[Start of Attachment]
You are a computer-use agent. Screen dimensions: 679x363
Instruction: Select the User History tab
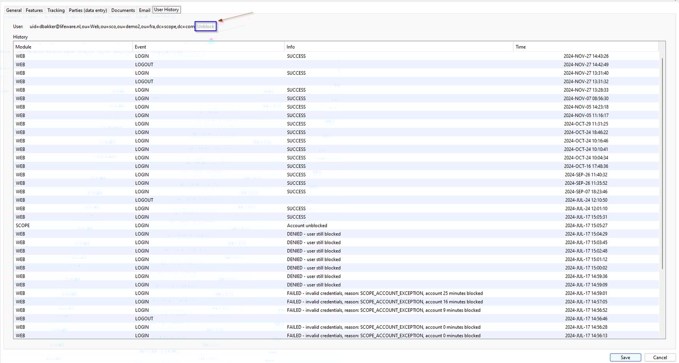point(166,9)
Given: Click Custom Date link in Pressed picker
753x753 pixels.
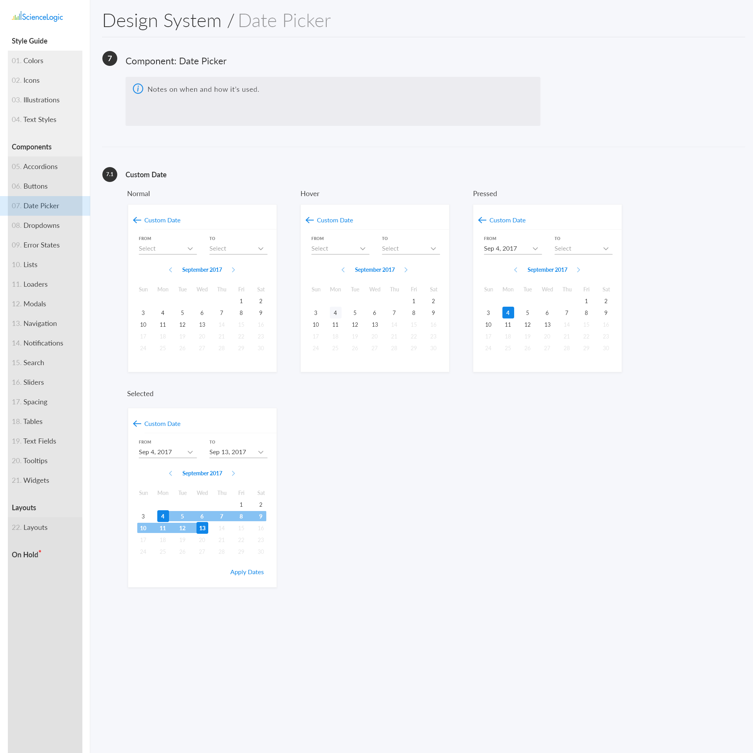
[End of Attachment]
## WHAT TO PRODUCE
The answer is the entries above, given again exactly, with no pictures among them.

## RESULT OF THIS TASK
You are a computer-use agent. Screen dimensions: 679x363
Instruction: Select the User History tab
point(166,9)
Given: Click Custom Date link in Pressed picker
753x753 pixels.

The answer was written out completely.